Your task
Here are some entries. Repeat all of them exactly.

Data section
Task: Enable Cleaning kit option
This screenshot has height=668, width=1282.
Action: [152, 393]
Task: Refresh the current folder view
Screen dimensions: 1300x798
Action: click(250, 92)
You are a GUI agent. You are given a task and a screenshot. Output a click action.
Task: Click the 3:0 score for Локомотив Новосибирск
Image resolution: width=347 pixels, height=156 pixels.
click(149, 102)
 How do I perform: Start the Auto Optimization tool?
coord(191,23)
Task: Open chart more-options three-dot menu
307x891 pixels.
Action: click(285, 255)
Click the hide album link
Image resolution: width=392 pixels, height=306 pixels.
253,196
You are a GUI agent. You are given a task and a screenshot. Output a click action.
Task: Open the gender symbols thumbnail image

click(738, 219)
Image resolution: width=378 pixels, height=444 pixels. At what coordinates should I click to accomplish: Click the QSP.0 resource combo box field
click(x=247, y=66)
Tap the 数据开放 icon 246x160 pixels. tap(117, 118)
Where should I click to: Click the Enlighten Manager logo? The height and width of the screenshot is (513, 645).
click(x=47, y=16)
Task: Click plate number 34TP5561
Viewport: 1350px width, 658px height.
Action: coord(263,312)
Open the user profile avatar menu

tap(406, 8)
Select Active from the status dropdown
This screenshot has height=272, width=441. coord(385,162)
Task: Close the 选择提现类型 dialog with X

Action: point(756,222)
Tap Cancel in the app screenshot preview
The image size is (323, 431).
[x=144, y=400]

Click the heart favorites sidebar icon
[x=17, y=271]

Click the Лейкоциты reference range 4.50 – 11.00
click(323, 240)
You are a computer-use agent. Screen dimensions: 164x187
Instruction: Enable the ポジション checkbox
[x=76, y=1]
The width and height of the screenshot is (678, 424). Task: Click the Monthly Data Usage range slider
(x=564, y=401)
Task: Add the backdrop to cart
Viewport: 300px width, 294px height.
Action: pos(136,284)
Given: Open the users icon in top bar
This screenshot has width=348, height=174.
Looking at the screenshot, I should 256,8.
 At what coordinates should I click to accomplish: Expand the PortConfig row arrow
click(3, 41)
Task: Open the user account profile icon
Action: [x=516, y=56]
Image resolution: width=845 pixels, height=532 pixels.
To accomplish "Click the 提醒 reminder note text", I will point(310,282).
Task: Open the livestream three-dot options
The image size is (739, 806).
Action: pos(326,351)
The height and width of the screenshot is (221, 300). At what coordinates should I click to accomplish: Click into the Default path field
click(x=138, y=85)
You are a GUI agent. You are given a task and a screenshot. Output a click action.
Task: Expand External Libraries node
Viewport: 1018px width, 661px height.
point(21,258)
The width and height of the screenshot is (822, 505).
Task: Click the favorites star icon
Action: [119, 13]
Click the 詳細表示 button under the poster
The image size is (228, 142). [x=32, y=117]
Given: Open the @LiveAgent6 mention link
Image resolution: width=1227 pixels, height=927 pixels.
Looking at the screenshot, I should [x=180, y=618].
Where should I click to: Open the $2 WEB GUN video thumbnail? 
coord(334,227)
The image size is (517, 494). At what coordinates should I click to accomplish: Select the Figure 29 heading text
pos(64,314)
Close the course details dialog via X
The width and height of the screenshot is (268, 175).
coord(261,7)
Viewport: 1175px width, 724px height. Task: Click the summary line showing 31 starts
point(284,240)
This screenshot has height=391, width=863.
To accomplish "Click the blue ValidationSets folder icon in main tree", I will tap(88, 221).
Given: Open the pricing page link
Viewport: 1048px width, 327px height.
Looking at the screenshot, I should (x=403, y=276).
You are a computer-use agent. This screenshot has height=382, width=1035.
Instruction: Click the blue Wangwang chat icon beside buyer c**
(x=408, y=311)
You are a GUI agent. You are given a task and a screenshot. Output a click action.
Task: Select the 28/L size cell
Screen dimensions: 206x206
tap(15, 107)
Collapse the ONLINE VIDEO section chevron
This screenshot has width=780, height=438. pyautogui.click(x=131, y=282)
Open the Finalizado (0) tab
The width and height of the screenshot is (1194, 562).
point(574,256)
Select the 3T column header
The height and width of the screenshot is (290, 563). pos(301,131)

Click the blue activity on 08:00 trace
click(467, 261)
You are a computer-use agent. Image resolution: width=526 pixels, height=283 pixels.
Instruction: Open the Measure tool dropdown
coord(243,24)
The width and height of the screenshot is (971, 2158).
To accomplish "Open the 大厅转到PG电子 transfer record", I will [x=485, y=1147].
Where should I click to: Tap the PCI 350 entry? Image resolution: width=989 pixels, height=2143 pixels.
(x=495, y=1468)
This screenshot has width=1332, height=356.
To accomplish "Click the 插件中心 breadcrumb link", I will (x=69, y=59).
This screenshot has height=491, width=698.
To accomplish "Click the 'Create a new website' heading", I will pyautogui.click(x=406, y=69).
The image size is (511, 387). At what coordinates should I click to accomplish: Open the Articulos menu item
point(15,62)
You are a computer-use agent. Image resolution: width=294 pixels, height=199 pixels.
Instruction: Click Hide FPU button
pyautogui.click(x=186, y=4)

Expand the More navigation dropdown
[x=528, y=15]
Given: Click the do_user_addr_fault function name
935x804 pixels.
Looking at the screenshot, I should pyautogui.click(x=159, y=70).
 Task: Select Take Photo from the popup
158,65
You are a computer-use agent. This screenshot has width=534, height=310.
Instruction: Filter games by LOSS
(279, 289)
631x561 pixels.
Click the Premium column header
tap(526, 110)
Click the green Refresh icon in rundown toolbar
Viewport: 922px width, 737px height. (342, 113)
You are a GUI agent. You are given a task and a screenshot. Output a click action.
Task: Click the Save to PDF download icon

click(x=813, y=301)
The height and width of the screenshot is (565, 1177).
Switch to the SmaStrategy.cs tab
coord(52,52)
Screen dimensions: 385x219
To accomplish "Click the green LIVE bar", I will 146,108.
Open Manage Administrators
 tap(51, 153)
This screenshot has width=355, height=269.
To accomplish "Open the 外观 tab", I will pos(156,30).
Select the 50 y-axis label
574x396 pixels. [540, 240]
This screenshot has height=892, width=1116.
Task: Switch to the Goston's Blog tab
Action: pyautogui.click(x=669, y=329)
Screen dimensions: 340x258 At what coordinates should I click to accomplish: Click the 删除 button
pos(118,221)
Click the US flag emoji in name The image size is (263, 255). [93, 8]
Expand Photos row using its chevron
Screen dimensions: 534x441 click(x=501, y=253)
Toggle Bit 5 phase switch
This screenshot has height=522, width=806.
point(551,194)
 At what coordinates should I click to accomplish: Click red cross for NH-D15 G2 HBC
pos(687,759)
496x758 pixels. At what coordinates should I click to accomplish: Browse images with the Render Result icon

Task solution
Task: Enable Cleaning kit option
This screenshot has height=668, width=1282.
Action: [152, 393]
Task: Refresh the current folder view
Screen dimensions: 1300x798
Action: click(250, 92)
You are a GUI agent. You are given a task and a screenshot. Output a click action.
Task: Click the 3:0 score for Локомотив Новосибирск
Image resolution: width=347 pixels, height=156 pixels.
click(149, 102)
 How do I perform: Start the Auto Optimization tool?
coord(191,23)
Task: Open chart more-options three-dot menu
307x891 pixels.
Action: click(285, 255)
Click the hide album link
Image resolution: width=392 pixels, height=306 pixels.
253,196
You are a GUI agent. You are given a task and a screenshot. Output a click action.
Task: Open the gender symbols thumbnail image

click(738, 219)
Image resolution: width=378 pixels, height=444 pixels. At what coordinates should I click to accomplish: Click the QSP.0 resource combo box field
click(x=247, y=66)
Tap the 数据开放 icon 246x160 pixels. tap(117, 118)
Where should I click to: Click the Enlighten Manager logo? The height and width of the screenshot is (513, 645).
click(x=47, y=16)
Task: Click plate number 34TP5561
Viewport: 1350px width, 658px height.
Action: coord(263,312)
Open the user profile avatar menu

tap(406, 8)
Select Active from the status dropdown
This screenshot has height=272, width=441. coord(385,162)
Task: Close the 选择提现类型 dialog with X

Action: point(756,222)
Tap Cancel in the app screenshot preview
The image size is (323, 431).
[x=144, y=400]

Click the heart favorites sidebar icon
[x=17, y=271]

Click the Лейкоциты reference range 4.50 – 11.00
click(323, 240)
You are a computer-use agent. Screen dimensions: 164x187
Instruction: Enable the ポジション checkbox
[x=76, y=1]
The width and height of the screenshot is (678, 424). Task: Click the Monthly Data Usage range slider
(x=564, y=401)
Task: Add the backdrop to cart
Viewport: 300px width, 294px height.
Action: pos(136,284)
Given: Open the users icon in top bar
This screenshot has width=348, height=174.
Looking at the screenshot, I should 256,8.
 At what coordinates should I click to accomplish: Expand the PortConfig row arrow
click(3, 41)
Task: Open the user account profile icon
Action: [x=516, y=56]
Image resolution: width=845 pixels, height=532 pixels.
To accomplish "Click the 提醒 reminder note text", I will point(310,282).
Task: Open the livestream three-dot options
The image size is (739, 806).
Action: pos(326,351)
The height and width of the screenshot is (221, 300). At what coordinates should I click to accomplish: Click into the Default path field
click(x=138, y=85)
You are a GUI agent. You are given a task and a screenshot. Output a click action.
Task: Expand External Libraries node
Viewport: 1018px width, 661px height.
point(21,258)
The width and height of the screenshot is (822, 505).
Task: Click the favorites star icon
Action: [119, 13]
Click the 詳細表示 button under the poster
The image size is (228, 142). [x=32, y=117]
Given: Open the @LiveAgent6 mention link
Image resolution: width=1227 pixels, height=927 pixels.
Looking at the screenshot, I should [x=180, y=618].
Where should I click to: Open the $2 WEB GUN video thumbnail? 
coord(334,227)
The image size is (517, 494). At what coordinates should I click to accomplish: Select the Figure 29 heading text
pos(64,314)
Close the course details dialog via X
The width and height of the screenshot is (268, 175).
coord(261,7)
Viewport: 1175px width, 724px height. Task: Click the summary line showing 31 starts
point(284,240)
This screenshot has height=391, width=863.
To accomplish "Click the blue ValidationSets folder icon in main tree", I will tap(88, 221).
Given: Open the pricing page link
Viewport: 1048px width, 327px height.
Looking at the screenshot, I should (x=403, y=276).
You are a computer-use agent. This screenshot has height=382, width=1035.
Instruction: Click the blue Wangwang chat icon beside buyer c**
(x=408, y=311)
You are a GUI agent. You are given a task and a screenshot. Output a click action.
Task: Select the 28/L size cell
Screen dimensions: 206x206
tap(15, 107)
Collapse the ONLINE VIDEO section chevron
This screenshot has width=780, height=438. pyautogui.click(x=131, y=282)
Open the Finalizado (0) tab
The width and height of the screenshot is (1194, 562).
point(574,256)
Select the 3T column header
The height and width of the screenshot is (290, 563). pos(301,131)

Click the blue activity on 08:00 trace
click(467, 261)
You are a computer-use agent. Image resolution: width=526 pixels, height=283 pixels.
Instruction: Open the Measure tool dropdown
coord(243,24)
The width and height of the screenshot is (971, 2158).
To accomplish "Open the 大厅转到PG电子 transfer record", I will [x=485, y=1147].
Where should I click to: Tap the PCI 350 entry? Image resolution: width=989 pixels, height=2143 pixels.
(x=495, y=1468)
This screenshot has width=1332, height=356.
To accomplish "Click the 插件中心 breadcrumb link", I will (x=69, y=59).
This screenshot has height=491, width=698.
To accomplish "Click the 'Create a new website' heading", I will pyautogui.click(x=406, y=69).
The image size is (511, 387). At what coordinates should I click to accomplish: Open the Articulos menu item
point(15,62)
You are a computer-use agent. Image resolution: width=294 pixels, height=199 pixels.
Instruction: Click Hide FPU button
pyautogui.click(x=186, y=4)

Expand the More navigation dropdown
[x=528, y=15]
Given: Click the do_user_addr_fault function name
935x804 pixels.
Looking at the screenshot, I should pyautogui.click(x=159, y=70).
 Task: Select Take Photo from the popup
158,65
You are a computer-use agent. This screenshot has width=534, height=310.
Instruction: Filter games by LOSS
(279, 289)
631x561 pixels.
Click the Premium column header
tap(526, 110)
Click the green Refresh icon in rundown toolbar
Viewport: 922px width, 737px height. (342, 113)
You are a GUI agent. You are given a task and a screenshot. Output a click action.
Task: Click the Save to PDF download icon

click(x=813, y=301)
The height and width of the screenshot is (565, 1177).
Switch to the SmaStrategy.cs tab
coord(52,52)
Screen dimensions: 385x219
To accomplish "Click the green LIVE bar", I will 146,108.
Open Manage Administrators
 tap(51, 153)
This screenshot has width=355, height=269.
To accomplish "Open the 外观 tab", I will pos(156,30).
Select the 50 y-axis label
574x396 pixels. [540, 240]
This screenshot has height=892, width=1116.
Task: Switch to the Goston's Blog tab
Action: pyautogui.click(x=669, y=329)
Screen dimensions: 340x258 At what coordinates should I click to accomplish: Click the 删除 button
pos(118,221)
Click the US flag emoji in name The image size is (263, 255). [93, 8]
Expand Photos row using its chevron
Screen dimensions: 534x441 click(x=501, y=253)
Toggle Bit 5 phase switch
This screenshot has height=522, width=806.
point(551,194)
 At what coordinates should I click to accomplish: Click red cross for NH-D15 G2 HBC
pos(687,759)
496x758 pixels. At what coordinates should I click to accomplish: Browse images with the Render Result icon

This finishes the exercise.